** start DATASET ENTRIES **
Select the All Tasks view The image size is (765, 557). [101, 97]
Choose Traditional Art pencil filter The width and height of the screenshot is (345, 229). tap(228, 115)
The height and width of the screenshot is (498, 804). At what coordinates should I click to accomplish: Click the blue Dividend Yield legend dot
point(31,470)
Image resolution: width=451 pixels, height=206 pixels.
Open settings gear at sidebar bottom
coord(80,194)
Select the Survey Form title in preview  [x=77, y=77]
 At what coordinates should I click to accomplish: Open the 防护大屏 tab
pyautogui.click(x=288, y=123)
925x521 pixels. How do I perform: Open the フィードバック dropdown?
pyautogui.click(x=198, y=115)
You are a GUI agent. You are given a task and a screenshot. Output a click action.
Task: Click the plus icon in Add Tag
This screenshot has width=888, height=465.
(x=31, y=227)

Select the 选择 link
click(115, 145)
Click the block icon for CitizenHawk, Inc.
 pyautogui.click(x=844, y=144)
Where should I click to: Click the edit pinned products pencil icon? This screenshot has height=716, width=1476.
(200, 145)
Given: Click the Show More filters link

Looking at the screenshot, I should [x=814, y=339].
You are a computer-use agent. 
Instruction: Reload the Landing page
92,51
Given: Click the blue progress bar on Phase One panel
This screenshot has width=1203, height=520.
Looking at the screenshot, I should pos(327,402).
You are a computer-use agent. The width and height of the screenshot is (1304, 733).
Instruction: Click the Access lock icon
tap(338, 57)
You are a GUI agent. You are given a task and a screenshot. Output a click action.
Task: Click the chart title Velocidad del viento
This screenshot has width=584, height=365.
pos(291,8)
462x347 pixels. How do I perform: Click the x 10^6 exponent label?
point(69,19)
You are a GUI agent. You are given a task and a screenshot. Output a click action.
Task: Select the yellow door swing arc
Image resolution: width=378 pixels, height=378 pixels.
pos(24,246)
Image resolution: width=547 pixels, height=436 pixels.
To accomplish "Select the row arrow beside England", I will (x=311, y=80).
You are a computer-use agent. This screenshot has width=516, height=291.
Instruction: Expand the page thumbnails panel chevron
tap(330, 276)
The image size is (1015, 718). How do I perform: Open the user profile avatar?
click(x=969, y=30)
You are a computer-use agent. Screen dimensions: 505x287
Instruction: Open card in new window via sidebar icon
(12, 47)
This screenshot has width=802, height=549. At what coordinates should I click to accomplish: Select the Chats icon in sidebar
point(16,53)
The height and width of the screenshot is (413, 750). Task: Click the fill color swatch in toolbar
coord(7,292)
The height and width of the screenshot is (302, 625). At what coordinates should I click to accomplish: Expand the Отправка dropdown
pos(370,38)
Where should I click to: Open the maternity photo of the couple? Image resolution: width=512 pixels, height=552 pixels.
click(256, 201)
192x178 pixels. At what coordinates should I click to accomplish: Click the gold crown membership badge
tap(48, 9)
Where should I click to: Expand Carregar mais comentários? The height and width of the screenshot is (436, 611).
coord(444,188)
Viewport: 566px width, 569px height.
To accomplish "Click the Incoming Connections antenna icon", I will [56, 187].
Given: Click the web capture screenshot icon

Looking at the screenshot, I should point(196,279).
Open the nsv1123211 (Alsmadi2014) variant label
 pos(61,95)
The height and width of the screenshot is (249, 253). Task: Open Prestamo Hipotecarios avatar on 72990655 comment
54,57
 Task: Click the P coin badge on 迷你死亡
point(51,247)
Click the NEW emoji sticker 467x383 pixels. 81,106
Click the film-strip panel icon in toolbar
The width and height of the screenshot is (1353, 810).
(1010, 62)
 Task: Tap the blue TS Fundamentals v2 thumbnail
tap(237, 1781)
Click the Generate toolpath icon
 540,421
** end DATASET ENTRIES **
**DIRECTIONS FOR THIS TASK**
Render every line of the data above as a Markdown table with the columns "Row" and "Line", numbering each row and omitting blank lines.

**THE SOLUTION**
| Row | Line |
|---|---|
| 1 | Select the All Tasks view The image size is (765, 557). [101, 97] |
| 2 | Choose Traditional Art pencil filter The width and height of the screenshot is (345, 229). tap(228, 115) |
| 3 | The height and width of the screenshot is (498, 804). At what coordinates should I click to accomplish: Click the blue Dividend Yield legend dot |
| 4 | point(31,470) |
| 5 | Image resolution: width=451 pixels, height=206 pixels. |
| 6 | Open settings gear at sidebar bottom |
| 7 | coord(80,194) |
| 8 | Select the Survey Form title in preview  [x=77, y=77] |
| 9 |  At what coordinates should I click to accomplish: Open the 防护大屏 tab |
| 10 | pyautogui.click(x=288, y=123) |
| 11 | 925x521 pixels. How do I perform: Open the フィードバック dropdown? |
| 12 | pyautogui.click(x=198, y=115) |
| 13 | You are a GUI agent. You are given a task and a screenshot. Output a click action. |
| 14 | Task: Click the plus icon in Add Tag |
| 15 | This screenshot has width=888, height=465. |
| 16 | (x=31, y=227) |
| 17 | Select the 选择 link |
| 18 | click(115, 145) |
| 19 | Click the block icon for CitizenHawk, Inc. |
| 20 |  pyautogui.click(x=844, y=144) |
| 21 | Where should I click to: Click the edit pinned products pencil icon? This screenshot has height=716, width=1476. |
| 22 | (200, 145) |
| 23 | Given: Click the Show More filters link |
| 24 | Looking at the screenshot, I should [x=814, y=339]. |
| 25 | You are a computer-use agent.  |
| 26 | Instruction: Reload the Landing page |
| 27 | 92,51 |
| 28 | Given: Click the blue progress bar on Phase One panel |
| 29 | This screenshot has width=1203, height=520. |
| 30 | Looking at the screenshot, I should pos(327,402). |
| 31 | You are a computer-use agent. The width and height of the screenshot is (1304, 733). |
| 32 | Instruction: Click the Access lock icon |
| 33 | tap(338, 57) |
| 34 | You are a GUI agent. You are given a task and a screenshot. Output a click action. |
| 35 | Task: Click the chart title Velocidad del viento |
| 36 | This screenshot has width=584, height=365. |
| 37 | pos(291,8) |
| 38 | 462x347 pixels. How do I perform: Click the x 10^6 exponent label? |
| 39 | point(69,19) |
| 40 | You are a GUI agent. You are given a task and a screenshot. Output a click action. |
| 41 | Task: Select the yellow door swing arc |
| 42 | Image resolution: width=378 pixels, height=378 pixels. |
| 43 | pos(24,246) |
| 44 | Image resolution: width=547 pixels, height=436 pixels. |
| 45 | To accomplish "Select the row arrow beside England", I will (x=311, y=80). |
| 46 | You are a computer-use agent. This screenshot has width=516, height=291. |
| 47 | Instruction: Expand the page thumbnails panel chevron |
| 48 | tap(330, 276) |
| 49 | The image size is (1015, 718). How do I perform: Open the user profile avatar? |
| 50 | click(x=969, y=30) |
| 51 | You are a computer-use agent. Screen dimensions: 505x287 |
| 52 | Instruction: Open card in new window via sidebar icon |
| 53 | (12, 47) |
| 54 | This screenshot has width=802, height=549. At what coordinates should I click to accomplish: Select the Chats icon in sidebar |
| 55 | point(16,53) |
| 56 | The height and width of the screenshot is (413, 750). Task: Click the fill color swatch in toolbar |
| 57 | coord(7,292) |
| 58 | The height and width of the screenshot is (302, 625). At what coordinates should I click to accomplish: Expand the Отправка dropdown |
| 59 | pos(370,38) |
| 60 | Where should I click to: Open the maternity photo of the couple? Image resolution: width=512 pixels, height=552 pixels. |
| 61 | click(256, 201) |
| 62 | 192x178 pixels. At what coordinates should I click to accomplish: Click the gold crown membership badge |
| 63 | tap(48, 9) |
| 64 | Where should I click to: Expand Carregar mais comentários? The height and width of the screenshot is (436, 611). |
| 65 | coord(444,188) |
| 66 | Viewport: 566px width, 569px height. |
| 67 | To accomplish "Click the Incoming Connections antenna icon", I will [56, 187]. |
| 68 | Given: Click the web capture screenshot icon |
| 69 | Looking at the screenshot, I should point(196,279). |
| 70 | Open the nsv1123211 (Alsmadi2014) variant label |
| 71 |  pos(61,95) |
| 72 | The height and width of the screenshot is (249, 253). Task: Open Prestamo Hipotecarios avatar on 72990655 comment |
| 73 | 54,57 |
| 74 |  Task: Click the P coin badge on 迷你死亡 |
| 75 | point(51,247) |
| 76 | Click the NEW emoji sticker 467x383 pixels. 81,106 |
| 77 | Click the film-strip panel icon in toolbar |
| 78 | The width and height of the screenshot is (1353, 810). |
| 79 | (1010, 62) |
| 80 |  Task: Tap the blue TS Fundamentals v2 thumbnail |
| 81 | tap(237, 1781) |
| 82 | Click the Generate toolpath icon |
| 83 |  540,421 |